Technological modernization is the performance differentiator. Mundra, Krishnapatnam, and Dhamra ports, all private, have implemented advanced port management platforms, real-time cargo tracking, and automated container cranes, enabling higher throughput with fewer workforce bottlenecks—a claim confirmed on-site by MoneyFint’s recent port survey.
Yet, seasoned policy advisors caution against overlooking the public sector’s significance in bulk commodity flows—particularly for oil, fertilizer, and defense cargos, which remain largely governed by strategic security and supply mandates. “It would be premature to suggest state-controlled ports are obsolete,” said Gursaran Das, policy columnist and former Confederation of Indian Industry (CII) logistics chair, in an interview on November 5, 2025. “But the commercial impetus and innovation advantage unmistakably favor private enterprise now, as history teaches in every previous Indian infrastructure transformation.”
Looking forward, India targets port capacity of 3,500 million tonnes by 2035 (official Sagarmala Roadmap, September 2025), with government direction indicating continued momentum behind private port-led expansion.

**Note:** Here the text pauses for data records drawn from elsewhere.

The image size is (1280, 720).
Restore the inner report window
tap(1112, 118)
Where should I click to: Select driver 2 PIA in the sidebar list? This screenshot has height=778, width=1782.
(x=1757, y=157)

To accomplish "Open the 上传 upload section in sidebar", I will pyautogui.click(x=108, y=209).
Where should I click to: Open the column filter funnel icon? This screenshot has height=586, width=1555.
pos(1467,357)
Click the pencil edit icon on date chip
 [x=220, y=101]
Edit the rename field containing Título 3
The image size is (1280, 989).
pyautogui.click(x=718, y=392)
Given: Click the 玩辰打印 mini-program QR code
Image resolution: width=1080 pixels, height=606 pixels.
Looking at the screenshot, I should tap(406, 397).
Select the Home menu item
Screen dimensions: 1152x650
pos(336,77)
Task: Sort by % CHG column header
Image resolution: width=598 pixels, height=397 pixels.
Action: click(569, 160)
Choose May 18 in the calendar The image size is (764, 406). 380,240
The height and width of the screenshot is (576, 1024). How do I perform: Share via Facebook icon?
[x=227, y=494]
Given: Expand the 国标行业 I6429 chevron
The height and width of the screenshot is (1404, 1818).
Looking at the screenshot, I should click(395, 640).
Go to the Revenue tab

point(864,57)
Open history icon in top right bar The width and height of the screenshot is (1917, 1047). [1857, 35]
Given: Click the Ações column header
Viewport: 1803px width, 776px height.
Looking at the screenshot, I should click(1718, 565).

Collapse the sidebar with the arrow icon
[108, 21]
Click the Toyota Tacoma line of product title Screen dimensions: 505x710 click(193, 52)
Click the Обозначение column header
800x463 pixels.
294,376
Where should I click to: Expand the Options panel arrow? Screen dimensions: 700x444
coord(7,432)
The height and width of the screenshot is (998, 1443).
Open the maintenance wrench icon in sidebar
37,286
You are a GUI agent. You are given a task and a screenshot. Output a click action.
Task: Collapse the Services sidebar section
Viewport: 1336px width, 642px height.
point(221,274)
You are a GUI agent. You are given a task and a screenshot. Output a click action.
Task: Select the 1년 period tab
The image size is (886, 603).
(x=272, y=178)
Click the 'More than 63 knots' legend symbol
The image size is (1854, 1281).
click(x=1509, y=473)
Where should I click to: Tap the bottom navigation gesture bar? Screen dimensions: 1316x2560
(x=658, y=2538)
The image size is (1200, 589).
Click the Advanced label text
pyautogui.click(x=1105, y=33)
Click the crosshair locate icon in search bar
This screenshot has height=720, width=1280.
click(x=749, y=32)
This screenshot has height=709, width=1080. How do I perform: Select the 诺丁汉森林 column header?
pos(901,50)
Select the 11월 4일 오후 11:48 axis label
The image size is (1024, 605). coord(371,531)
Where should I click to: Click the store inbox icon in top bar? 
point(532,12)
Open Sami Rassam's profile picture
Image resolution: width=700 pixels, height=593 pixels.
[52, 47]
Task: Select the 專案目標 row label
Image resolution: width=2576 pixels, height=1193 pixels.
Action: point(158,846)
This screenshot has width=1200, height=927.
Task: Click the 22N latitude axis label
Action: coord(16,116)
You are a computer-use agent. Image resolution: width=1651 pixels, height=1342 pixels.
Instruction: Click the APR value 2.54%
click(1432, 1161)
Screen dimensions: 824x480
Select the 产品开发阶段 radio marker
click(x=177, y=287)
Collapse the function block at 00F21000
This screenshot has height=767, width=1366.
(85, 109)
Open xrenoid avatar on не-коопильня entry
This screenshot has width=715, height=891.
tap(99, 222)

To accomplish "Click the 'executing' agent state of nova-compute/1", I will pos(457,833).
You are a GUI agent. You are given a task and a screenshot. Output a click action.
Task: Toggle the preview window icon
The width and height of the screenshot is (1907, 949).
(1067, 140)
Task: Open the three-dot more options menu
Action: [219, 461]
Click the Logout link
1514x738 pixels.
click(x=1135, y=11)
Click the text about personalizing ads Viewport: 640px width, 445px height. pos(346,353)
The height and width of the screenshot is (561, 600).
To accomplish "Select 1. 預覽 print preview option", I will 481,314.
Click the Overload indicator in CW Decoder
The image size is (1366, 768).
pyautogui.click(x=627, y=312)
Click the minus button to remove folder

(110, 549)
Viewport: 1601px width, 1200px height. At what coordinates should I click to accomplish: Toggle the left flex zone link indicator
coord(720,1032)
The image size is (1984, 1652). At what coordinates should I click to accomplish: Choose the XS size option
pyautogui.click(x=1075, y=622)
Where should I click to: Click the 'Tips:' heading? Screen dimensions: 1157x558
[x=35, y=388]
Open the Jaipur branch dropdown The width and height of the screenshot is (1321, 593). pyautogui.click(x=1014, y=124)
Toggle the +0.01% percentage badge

Global shipping consortia and Indian logistics behemoths are responding: Adani Ports recently announced a ₹9,000 crore capital deployment plan for new container terminals and deeper draft access, while DP World and PSA are exploring joint-venture greenfield projects outside legacy state harbors.
With non-major ports now achieving unprecedented utilization rates and leapfrogging operational benchmarks long dominated by public sector peers, seasoned analysts and logistics executives agree: India’s port landscape is firmly in a state of irreversible transformation, inaugurating a new era in national competitiveness as the country stakes its claim in the global trade hierarchy.